----- Available records
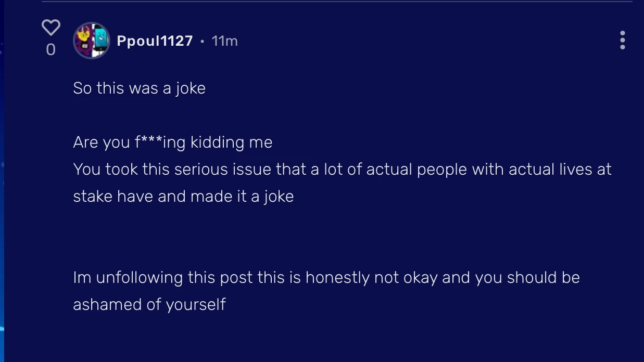Click the word "unfollowing" in the comment
The width and height of the screenshot is (644, 362).
click(140, 278)
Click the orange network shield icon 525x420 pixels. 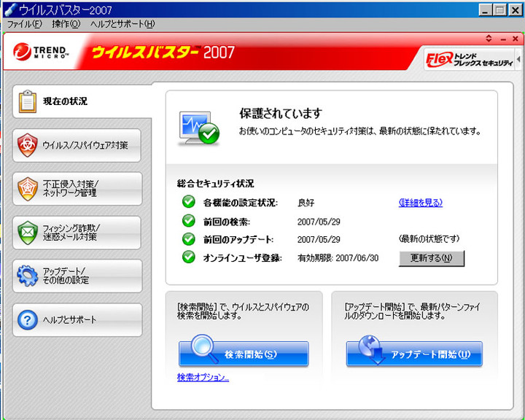[x=28, y=189]
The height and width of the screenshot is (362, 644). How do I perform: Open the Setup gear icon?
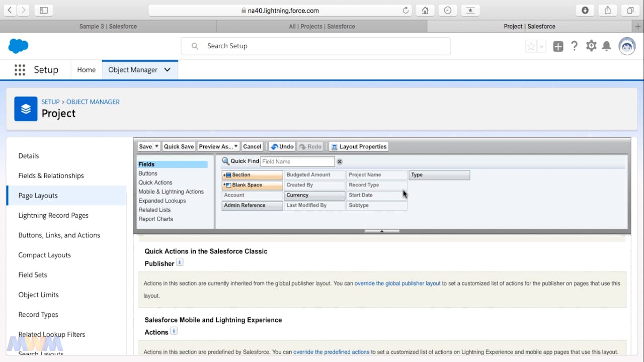coord(591,46)
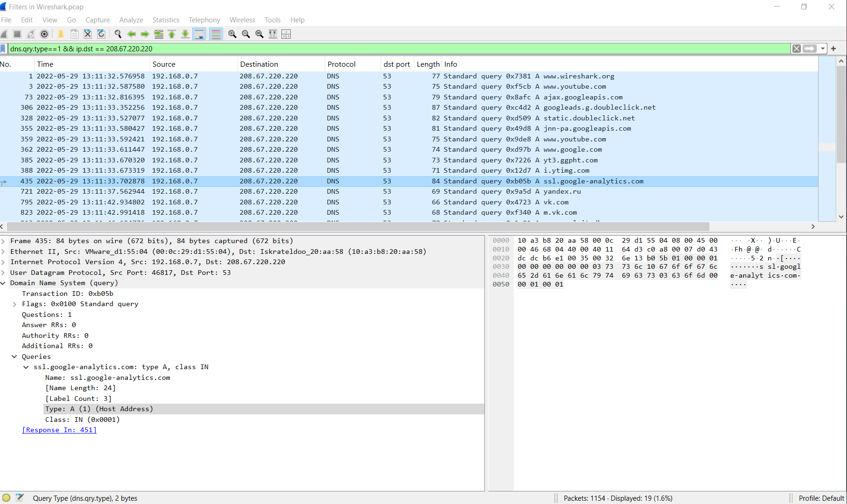Open the recent display filters dropdown
847x504 pixels.
(x=823, y=49)
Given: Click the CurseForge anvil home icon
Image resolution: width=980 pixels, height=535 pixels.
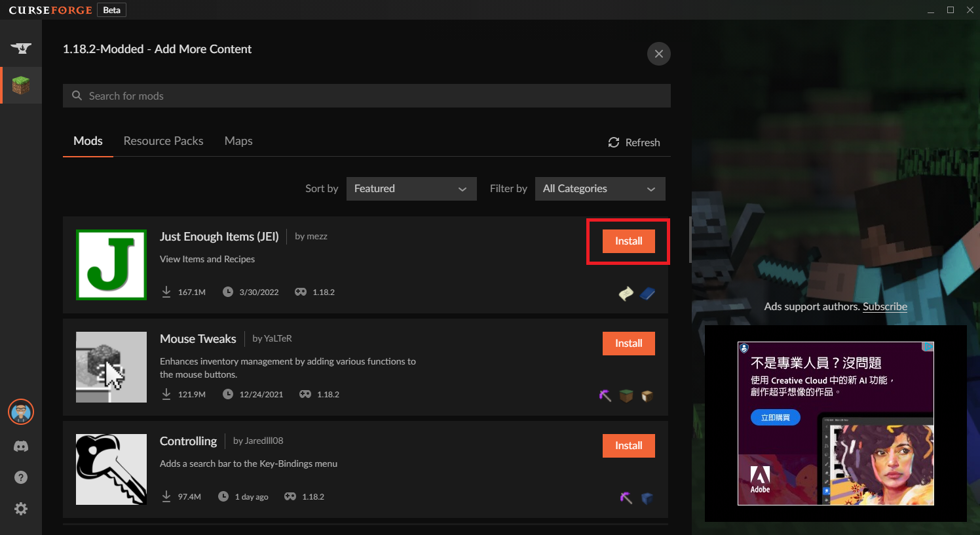Looking at the screenshot, I should point(21,48).
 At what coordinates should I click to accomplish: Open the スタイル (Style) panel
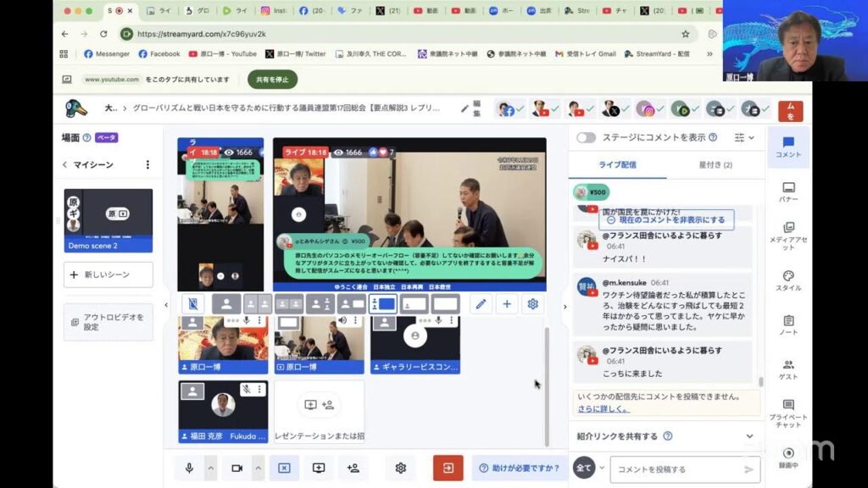click(x=788, y=280)
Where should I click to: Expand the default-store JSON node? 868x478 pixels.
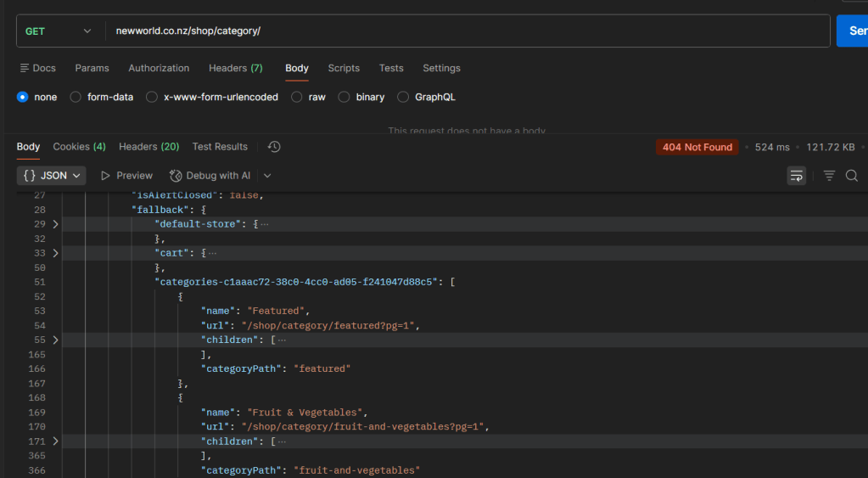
----------
§ What is needed:
The last line of the entries marks the end, and the line with "Image resolution: width=980" marks the start. Output exactly those two lines and every line between them, nothing else, with the pictures left out.

§ Result of this exercise:
Image resolution: width=980 pixels, height=535 pixels.
Looking at the screenshot, I should point(21,48).
 At what coordinates should I click to accomplish: Open the スタイル (Style) panel
click(x=788, y=280)
Where should I click to: Expand the default-store JSON node? 868x478 pixels.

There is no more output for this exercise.